I love being in the forest. The commanding presence of the trees feels comforting and secure. Clearly, I’m not the only one to feel this way, since forests are often used in stories and folklore as places of hiding (for heroes and villains), as shielding barriers, and as valuable resources. Each type of tree has been ascribed attributes and described as if they are benevolent entities or sources of power in many pagan traditions. After sifting out the mysticism, here are some of the things I learned about how Europeans historically viewed and used different species of trees.
Alder – the alder tree is found throughout much of the Northern Hemisphere, usually in wet areas. This may have led people to discover that the oily wood is quite water resistant. In fact, many of the foundations in Venice, Italy, are made from alder wood.
Ash – the wood of the ash tree is straight-grained, sturdy, and somewhat flexible. Through history, ash has been a wood of choice for spear handles, which needed to be straight and strong. It can also be found in the structure of old looms for weaving cloth or split and bent as supports for baskets. Today, it is a popular choice for baseball bats, guitars, and stair treads.
Birch – birch trees are very good at establishing themselves in bare patches of ground, often founding new forests. There are so many historic uses for birch! The bark was used to write on and to line the hulls of canoes, the inner bark contains compounds able to treat different diseases, much of the tree is edible, and the sap, which can be made into syrup, was a source of sugar in northern climates.
Elm – elms are particularly resistant to cracking and splitting. It is considered a very stable, supportive wood. The inner bark is often cut into strips and used as cane to weave the seats and backs of chairs.
Pine – considered a “sweet” tree, pine was often used for its aromatic properties. The scent is used to help clear clogged lungs. And if you don’t mind the strong taste, the needles are a good source of vitamin C.
Poplar – poplar trees often grow in damp areas, giving shade to marshy ground. The wood is strong and was used to make shields. Because of this, it is seen as a very protective and comforting tree.
Willow – willow is widely considered to be a very flexible tree. Weeping varieties even have branches that droop, giving them a sad appearance that represents mourning in literature. One of the important features of willow is that the flowers appear very early in the spring, even before the leaves, giving bees a good source of food early in the year.
Yew – though most of the yew tree is poisonous, the flesh of the berries can be used medicinally. In fact, there is even a treatment for cancer derived from yew berries. The wood is very strong and flexible, making it a popular choice for bows, both for hunting and for battle.
You may be wondering what sparked this sudden interest in the qualities of trees.

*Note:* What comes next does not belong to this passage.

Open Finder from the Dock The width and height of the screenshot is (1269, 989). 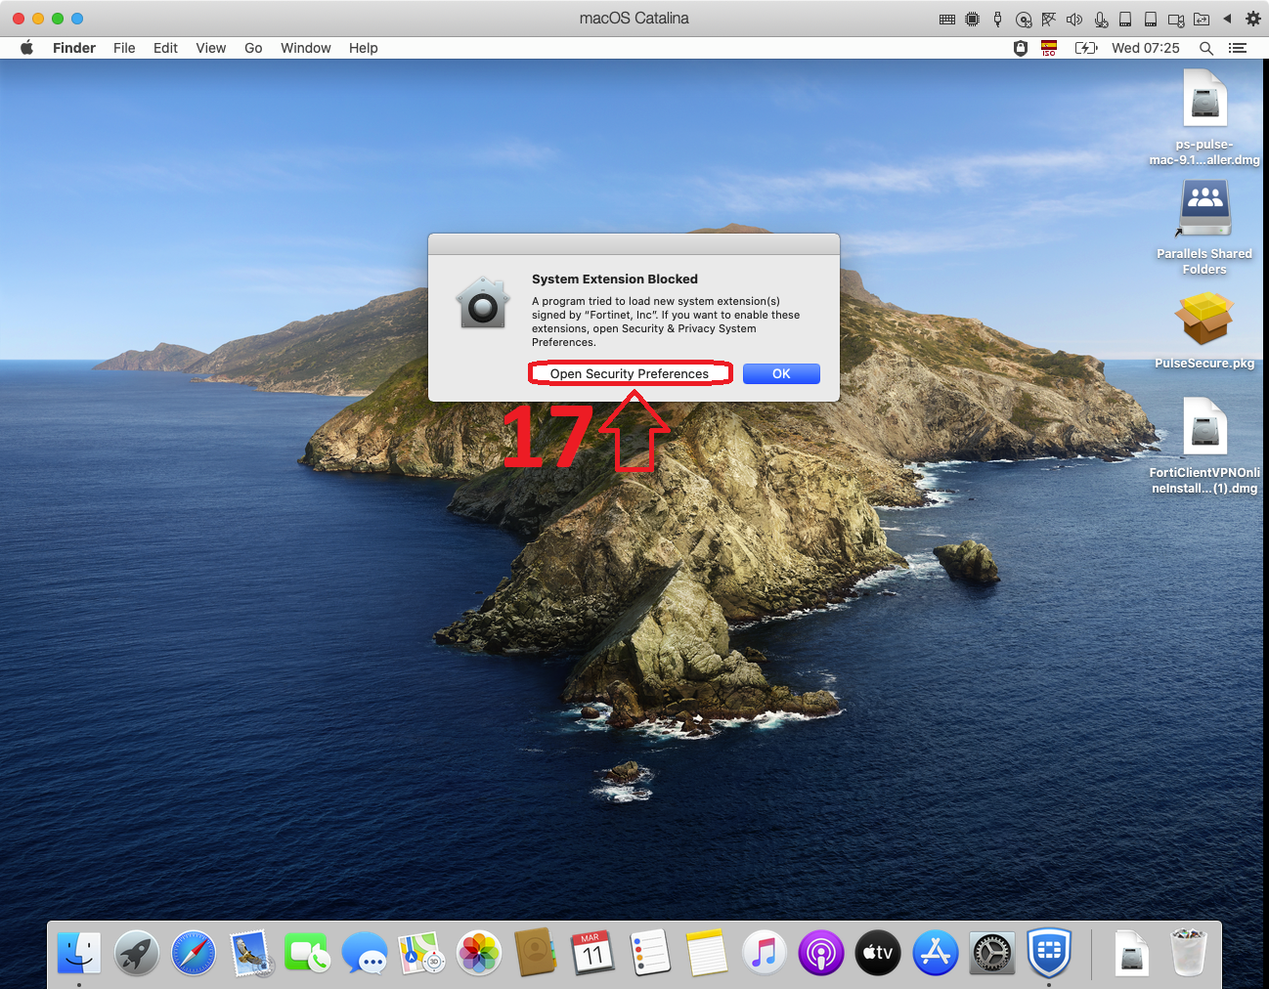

Well, on Sunday I arrived at my church to see that they had changed the decorations on the platform to a wintery scene. The back of the stage was lined with leafless birch trees. Lights shone up from the bases of the trees to paint them with colour. Contrasted against the black wall behind them, the trees radiated eerie beauty. But my eyes were constantly drawn to one particular tree. It stood in the very center and contrasted with the white and coloured bark of the birches. It was a cross. Though it doesn’t grow leaves or send roots deep into the soil, the Bible often refers to the cross as a tree.
I Peter 2:24 “He Himself bore our sins in His body on the tree, so that, having died to sins, we might live for righteousness; you have been healed by His wounds.”

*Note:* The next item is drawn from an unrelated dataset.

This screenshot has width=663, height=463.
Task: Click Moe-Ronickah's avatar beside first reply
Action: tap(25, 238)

Galatians 3:13 “Christ has redeemed us from the curse of the law by becoming a curse for us, because it is written: Everyone who is hung on a tree is cursed.”
Acts 5: 30 “The God of our fathers raised up Jesus, whom you had murdered by hanging Him on a tree.”
So as I looked at the cross in the middle of those birch trees, I thought of it as a tree rooted in my heart. It is a strong foundation, like an alder. It is sturdy like ash. It is nourishing like birch. It is resistant like elm. It is sweet like pine. It is protective like poplar. It is a symbol of sorrow like willow. It is healing like yew. The cross is the most special tree of all.